En el prólogo de Inmóvil como el colibrí (Navona), fechado el 16 de febrero de 1962, el escritor ofrece algunas de las claves para entender su literatura y ese duelo entre lo establecido —y lo canónico— y la rebeldía —o independencia—: «El artista —y con este término me refiero sólo a los auténticos— sigue siendo un sospechoso, sigue considerándose una amenaza para la sociedad. A los que se conforman, los que aceptan el juego, se los mima». Miller tiene claro, clarísimo que, «el lenguaje de la sociedad es el del conformismo; el de la persona creativa es el de la libertad»; y advierte sobre ello, puesto que, «mientras quienes componen el mundo cierren los ojos ante la realidad, la vida seguirá siendo un infierno». Como verán, éstas no son las palabras de ningún perturbado sexual, más bien son las palabras de una persona preocupada por el devenir de la humanidad, aunque ya se sabe que es mucho más fácil denigrar que aplaudir.

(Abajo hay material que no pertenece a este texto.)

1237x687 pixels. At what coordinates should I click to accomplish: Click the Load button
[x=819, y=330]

En la serie de textos que comprenden este libro que Navona ha tenido a bien rescatar, dentro de su misión por recuperar la obra inédita del autor, encontramos a un Henry Miller con un tono paternalista. Ofrece consejos, reflexiones y se permite el lujo de decir algunas “verdades”. Como siempre, no se muerde la lengua ni reprime su pluma. No es ese su estilo, no lo fue nunca. Y al leer esta suerte de cavilaciones uno se topa realmente con un ser que cree en las virtudes del hombre, en el deseo de desenmascarar la hipocresía de la sociedad puritana. Sonará un tanto extraño, pero Henry Miller tiene fe en nosotros: «Cada uno de nosotros es único y se debe reconocerlo como tal. Lo de menos que podemos decir de nosotros es que somos americanos o franceses o lo que sea. Antes que nada todos somos seres humanos, diferentes unos de otros, y estamos obligados a vivir juntos, a cocernos en la misma olla». Aunque quizá me adelanté al señalar ese “nosotros”, ya que para el autor de Sexus, Nexus y Plexus, son los «espíritus creativos» los que «impiden el hundimiento del mundo». En esto es tajante: «Si no se les hace caso, si se los reprime, la sociedad se convierte en una colección de autómatas».

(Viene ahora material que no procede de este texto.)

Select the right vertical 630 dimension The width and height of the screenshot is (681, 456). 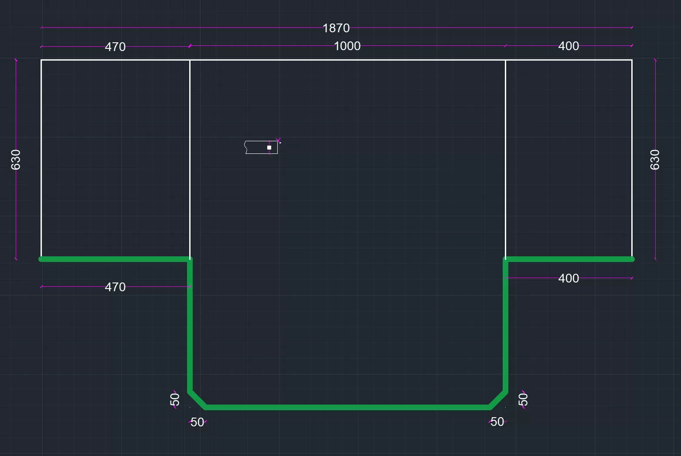tap(654, 160)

¿Dónde está el problema? O mejor dicho, ¿dónde ve Henry Miller el problema o uno de los problemas de nuestra perdición como individuos? Al parecer, poco hemos cambiado desde el origen de los tiempos. «El hombre civilizado se diferencia poco del hombre primitivo», señala, para añadir a continuación que la cuestión principal es que el hombre/ser humano «no ha aceptado el mundo, como tampoco ha mostrado deseo alguno de participar de la realidad que lo envuelve. Está aún atado al mito y al tabú, esclavo aún de la víctima de la Historia, aún enemigo de su propio hermano». La cuestión, por tanto, se traduciría del siguiente modo: nos encanta sentirnos desdichados. Es mejor entonar el discurso victimista, señalar con el dedo acusatorio al culpable o culpables de todas nuestras desgracias. Siempre ha sido así en la mayoría de los casos, de ahí, quizá, el hecho de que Miller pensara que: «El hombre sigue ligado al último callejón sin salida».

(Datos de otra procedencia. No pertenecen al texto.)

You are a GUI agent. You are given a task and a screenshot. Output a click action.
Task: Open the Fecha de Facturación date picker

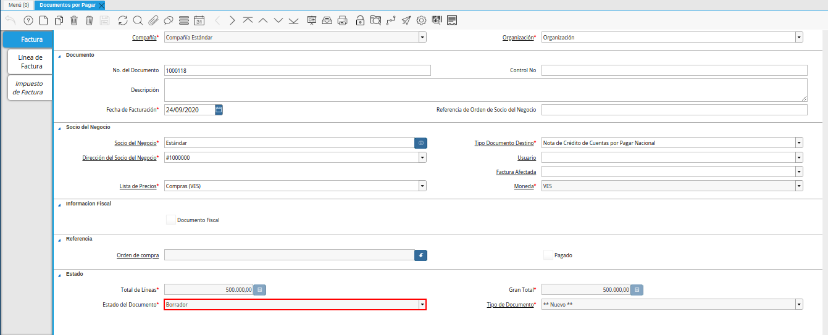coord(219,110)
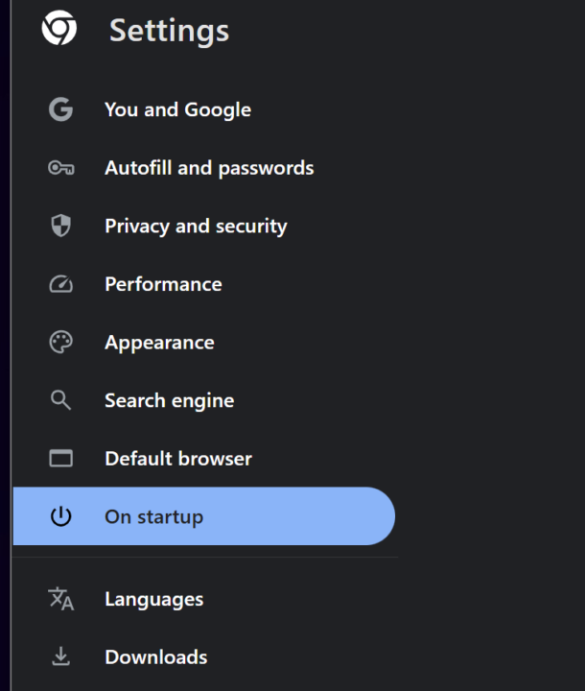Screen dimensions: 585x691
Task: Open the Default browser section
Action: point(178,459)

Su obra siempre estuvo impregnada por ese tono crudo y sensual que escandalizó a la sociedad norteamericana de su tiempo. Ese vitalismo y ese deseo de vivir aún bajo todas las limitaciones es muy probable que le impidiera mayor reconocimiento, aunque a él, fiel a su actitud desafiante y a esa etiqueta de “autor maldito”, imagino que le importaba un bledo todo el circo mediático que, como advirtiera Julien Gracq, lleva a «la transmutación extraña de lo cualitativo en cuantitativo que obliga al escritor de hoy a ser la representación, como suele decirse, de una superficie, a veces incluso antes de tener talento.» Miller, su vida y su trabajo, abogaba por la paz, entendida ésta como la toma de conciencia de la propia libertad individual y por el sentimiento de comunidad; aceptarnos a nosotros mismos, en definitiva. Transgresor, irreverente, alma inquieta… Su literatura nunca abandonó la fe en el lenguaje y en el conocimiento a pesar de que la vida, por desgracia, seguirá siendo un infierno, pues siempre creyó que el ser humano «anhela otra borrachera, posiblemente dos o tres, antes de enseñar la bandera blanca. Aún le satisfacen las explicaciones que nada explican, los experimentos que, como sabe en su corazón sólo son medidas a medias y en consecuencia más productoras de mal que de bien. Aún está dispuesto a dar cabida a nuevos dioses, nuevas religiones…».